*Material for this task:*
— Begin —

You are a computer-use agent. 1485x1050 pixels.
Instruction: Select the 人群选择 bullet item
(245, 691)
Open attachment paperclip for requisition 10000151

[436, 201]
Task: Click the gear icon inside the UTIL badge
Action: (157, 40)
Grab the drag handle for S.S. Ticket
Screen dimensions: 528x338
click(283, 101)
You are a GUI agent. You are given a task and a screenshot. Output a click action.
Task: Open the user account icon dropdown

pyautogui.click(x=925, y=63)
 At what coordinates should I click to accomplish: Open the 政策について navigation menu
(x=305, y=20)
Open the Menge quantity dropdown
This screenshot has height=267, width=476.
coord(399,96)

— End —
— Begin —

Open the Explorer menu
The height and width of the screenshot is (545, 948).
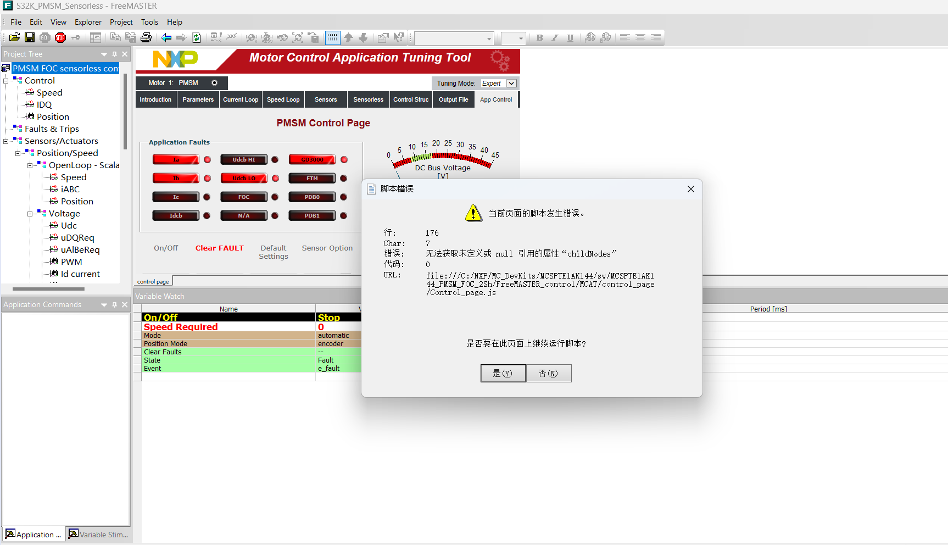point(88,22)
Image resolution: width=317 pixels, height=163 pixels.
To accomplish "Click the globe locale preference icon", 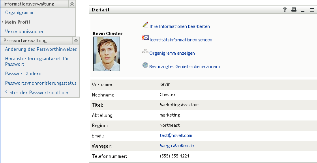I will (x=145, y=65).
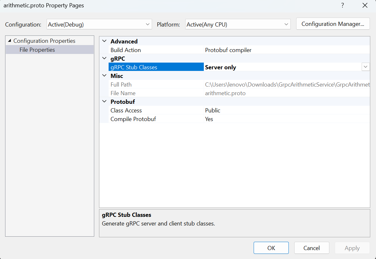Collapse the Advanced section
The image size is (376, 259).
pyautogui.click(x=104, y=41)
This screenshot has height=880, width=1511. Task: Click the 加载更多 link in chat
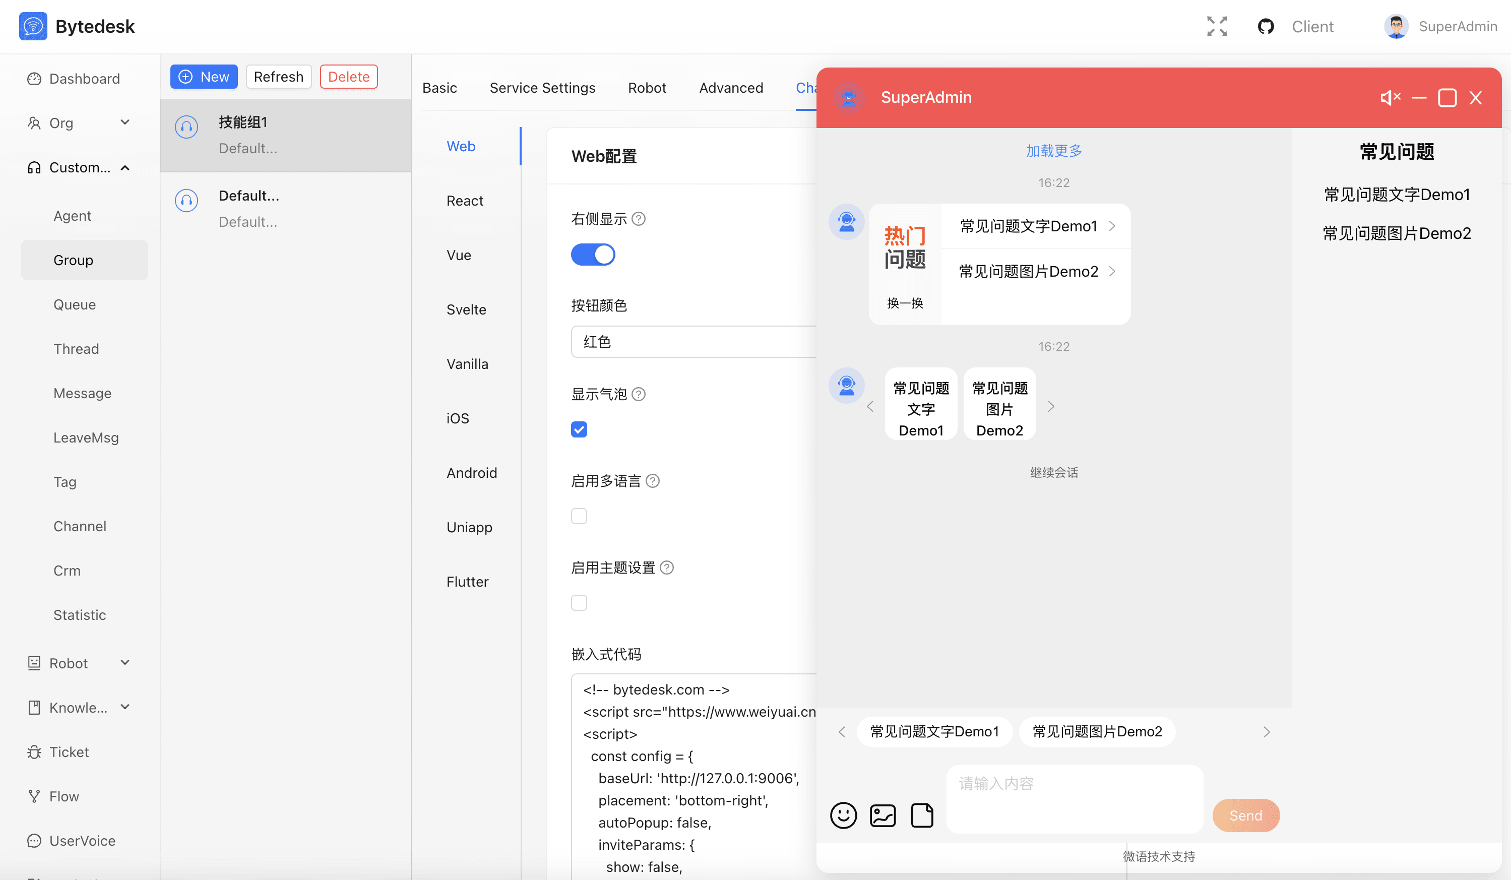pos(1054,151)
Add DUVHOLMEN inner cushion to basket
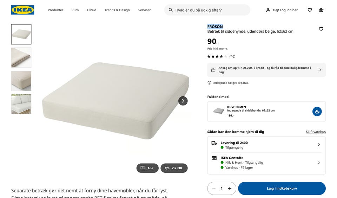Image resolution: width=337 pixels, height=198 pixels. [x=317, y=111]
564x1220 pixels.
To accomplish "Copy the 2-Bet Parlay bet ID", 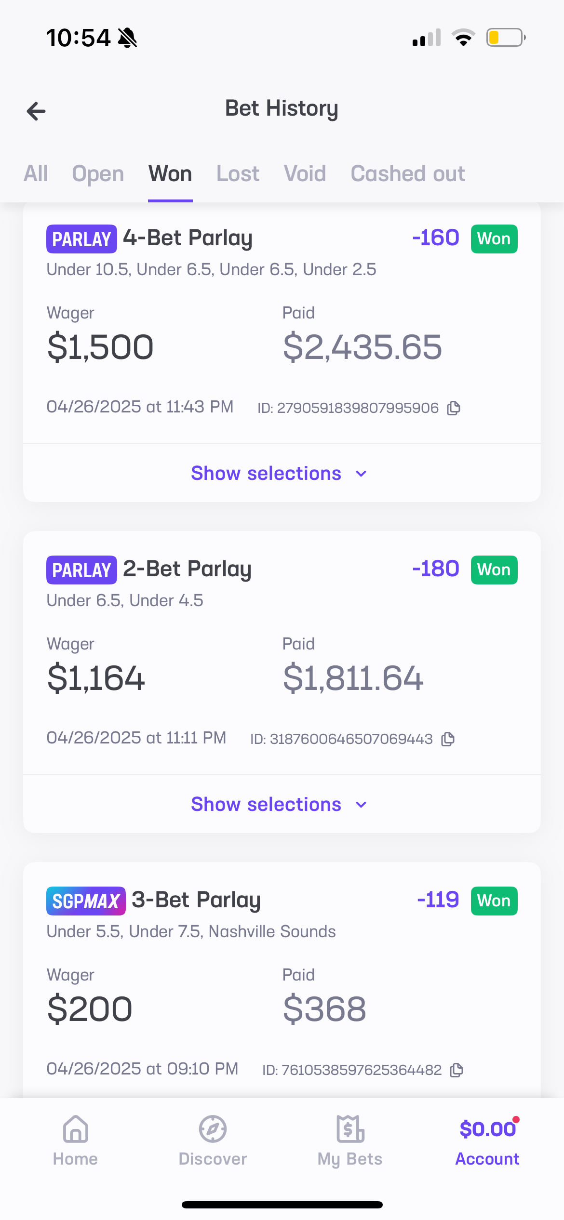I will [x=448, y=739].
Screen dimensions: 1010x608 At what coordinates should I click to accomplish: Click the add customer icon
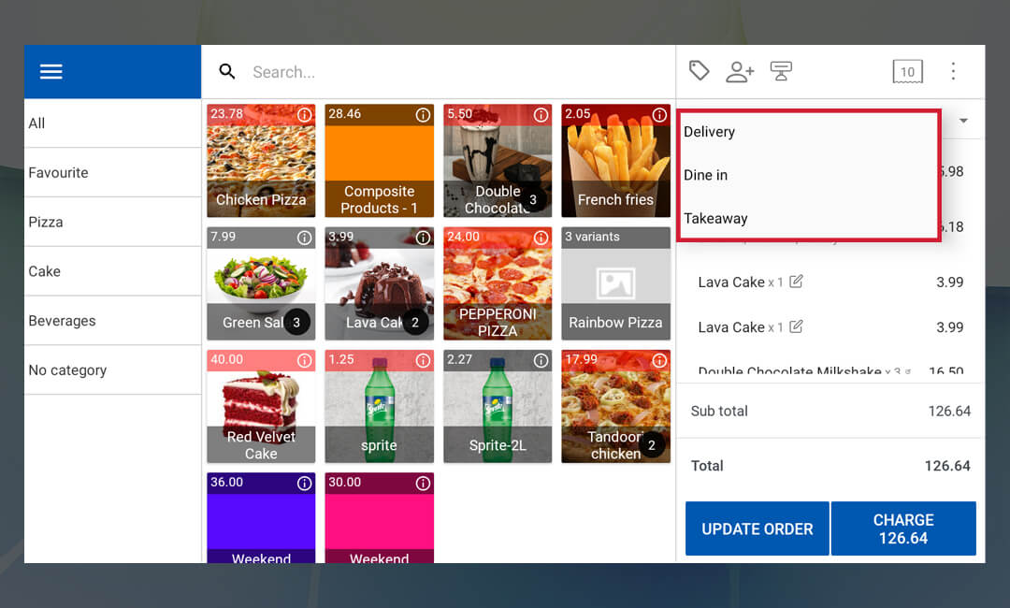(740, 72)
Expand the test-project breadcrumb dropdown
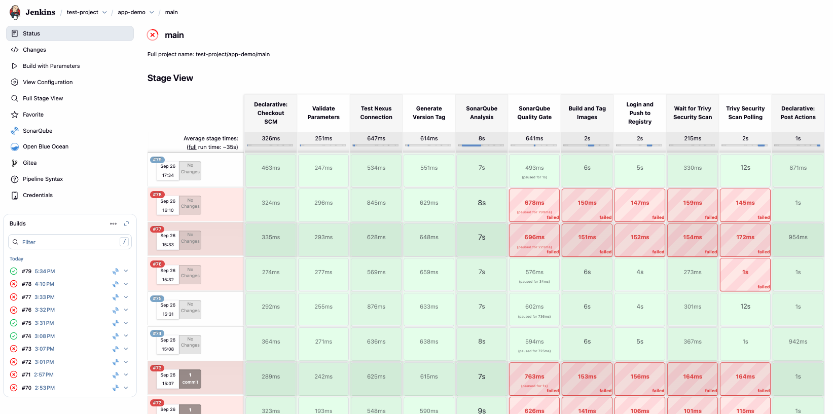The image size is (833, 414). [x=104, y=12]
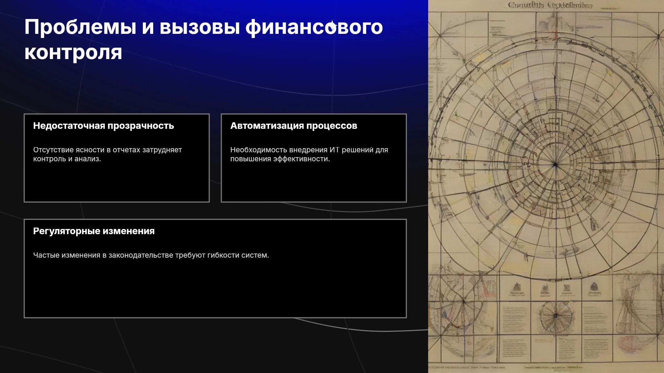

— End —

Reproduce the records above verbatim, from the line containing "You are a GUI" through the line containing "pyautogui.click(x=925, y=63)", including both of those lines.

*Output below:*
You are a GUI agent. You are given a task and a screenshot. Output a click action.
Task: Open the user account icon dropdown

pyautogui.click(x=925, y=63)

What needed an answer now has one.